> Exercise aim
Please print each entry below exactly as it reads.

> The records
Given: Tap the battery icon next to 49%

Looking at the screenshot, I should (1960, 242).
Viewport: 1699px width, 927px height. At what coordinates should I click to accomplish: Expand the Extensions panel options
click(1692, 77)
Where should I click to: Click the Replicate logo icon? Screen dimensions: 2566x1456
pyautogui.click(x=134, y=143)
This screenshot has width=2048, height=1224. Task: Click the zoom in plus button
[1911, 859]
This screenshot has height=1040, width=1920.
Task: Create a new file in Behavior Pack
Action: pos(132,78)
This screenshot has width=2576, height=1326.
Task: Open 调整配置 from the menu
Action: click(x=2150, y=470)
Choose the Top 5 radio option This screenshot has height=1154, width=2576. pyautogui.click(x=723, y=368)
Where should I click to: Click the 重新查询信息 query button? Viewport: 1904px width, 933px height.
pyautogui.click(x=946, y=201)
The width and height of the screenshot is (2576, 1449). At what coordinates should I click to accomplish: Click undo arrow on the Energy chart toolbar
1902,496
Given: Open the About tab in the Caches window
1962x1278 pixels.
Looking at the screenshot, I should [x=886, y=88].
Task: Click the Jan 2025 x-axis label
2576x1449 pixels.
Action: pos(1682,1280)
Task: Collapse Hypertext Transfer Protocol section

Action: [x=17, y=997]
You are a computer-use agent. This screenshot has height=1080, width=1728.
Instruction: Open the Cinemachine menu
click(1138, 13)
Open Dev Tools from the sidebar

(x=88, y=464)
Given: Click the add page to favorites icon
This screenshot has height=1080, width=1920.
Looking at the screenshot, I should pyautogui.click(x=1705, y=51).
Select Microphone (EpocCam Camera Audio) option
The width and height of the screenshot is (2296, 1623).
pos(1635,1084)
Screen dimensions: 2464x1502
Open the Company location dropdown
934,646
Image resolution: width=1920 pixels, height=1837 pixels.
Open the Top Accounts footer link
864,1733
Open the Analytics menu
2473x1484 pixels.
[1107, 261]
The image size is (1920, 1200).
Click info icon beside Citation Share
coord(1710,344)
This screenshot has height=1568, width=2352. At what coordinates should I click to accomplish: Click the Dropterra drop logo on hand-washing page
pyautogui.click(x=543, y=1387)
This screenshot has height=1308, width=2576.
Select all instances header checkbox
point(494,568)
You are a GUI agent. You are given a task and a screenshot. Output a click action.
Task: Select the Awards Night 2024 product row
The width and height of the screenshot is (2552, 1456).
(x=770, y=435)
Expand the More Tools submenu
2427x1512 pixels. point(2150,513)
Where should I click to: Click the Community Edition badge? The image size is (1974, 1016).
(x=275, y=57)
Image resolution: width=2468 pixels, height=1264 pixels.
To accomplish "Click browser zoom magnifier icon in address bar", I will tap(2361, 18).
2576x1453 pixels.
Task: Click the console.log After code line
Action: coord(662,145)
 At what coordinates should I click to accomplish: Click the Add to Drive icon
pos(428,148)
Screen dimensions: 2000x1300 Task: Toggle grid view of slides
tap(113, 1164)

> Written reply
Given: Tap the battery icon next to 49%

Looking at the screenshot, I should (1960, 242).
Viewport: 1699px width, 927px height. At what coordinates should I click to accomplish: Expand the Extensions panel options
click(1692, 77)
Where should I click to: Click the Replicate logo icon? Screen dimensions: 2566x1456
pyautogui.click(x=134, y=143)
This screenshot has width=2048, height=1224. Task: Click the zoom in plus button
[1911, 859]
This screenshot has height=1040, width=1920.
Task: Create a new file in Behavior Pack
Action: pos(132,78)
This screenshot has width=2576, height=1326.
Task: Open 调整配置 from the menu
Action: click(x=2150, y=470)
Choose the Top 5 radio option This screenshot has height=1154, width=2576. pyautogui.click(x=723, y=368)
Where should I click to: Click the 重新查询信息 query button? Viewport: 1904px width, 933px height.
pyautogui.click(x=946, y=201)
The width and height of the screenshot is (2576, 1449). At what coordinates should I click to accomplish: Click undo arrow on the Energy chart toolbar
1902,496
Given: Open the About tab in the Caches window
1962x1278 pixels.
Looking at the screenshot, I should [x=886, y=88].
Task: Click the Jan 2025 x-axis label
2576x1449 pixels.
Action: pos(1682,1280)
Task: Collapse Hypertext Transfer Protocol section

Action: [x=17, y=997]
You are a computer-use agent. This screenshot has height=1080, width=1728.
Instruction: Open the Cinemachine menu
click(1138, 13)
Open Dev Tools from the sidebar

(x=88, y=464)
Given: Click the add page to favorites icon
This screenshot has height=1080, width=1920.
Looking at the screenshot, I should pyautogui.click(x=1705, y=51).
Select Microphone (EpocCam Camera Audio) option
The width and height of the screenshot is (2296, 1623).
pos(1635,1084)
Screen dimensions: 2464x1502
Open the Company location dropdown
934,646
Image resolution: width=1920 pixels, height=1837 pixels.
Open the Top Accounts footer link
864,1733
Open the Analytics menu
2473x1484 pixels.
[1107, 261]
The image size is (1920, 1200).
Click info icon beside Citation Share
coord(1710,344)
This screenshot has height=1568, width=2352. At what coordinates should I click to accomplish: Click the Dropterra drop logo on hand-washing page
pyautogui.click(x=543, y=1387)
This screenshot has height=1308, width=2576.
Select all instances header checkbox
point(494,568)
You are a GUI agent. You are given a task and a screenshot. Output a click action.
Task: Select the Awards Night 2024 product row
The width and height of the screenshot is (2552, 1456).
(x=770, y=435)
Expand the More Tools submenu
2427x1512 pixels. point(2150,513)
Where should I click to: Click the Community Edition badge? The image size is (1974, 1016).
(x=275, y=57)
Image resolution: width=2468 pixels, height=1264 pixels.
To accomplish "Click browser zoom magnifier icon in address bar", I will tap(2361, 18).
2576x1453 pixels.
Task: Click the console.log After code line
Action: coord(662,145)
 At what coordinates should I click to accomplish: Click the Add to Drive icon
pos(428,148)
Screen dimensions: 2000x1300 Task: Toggle grid view of slides
tap(113, 1164)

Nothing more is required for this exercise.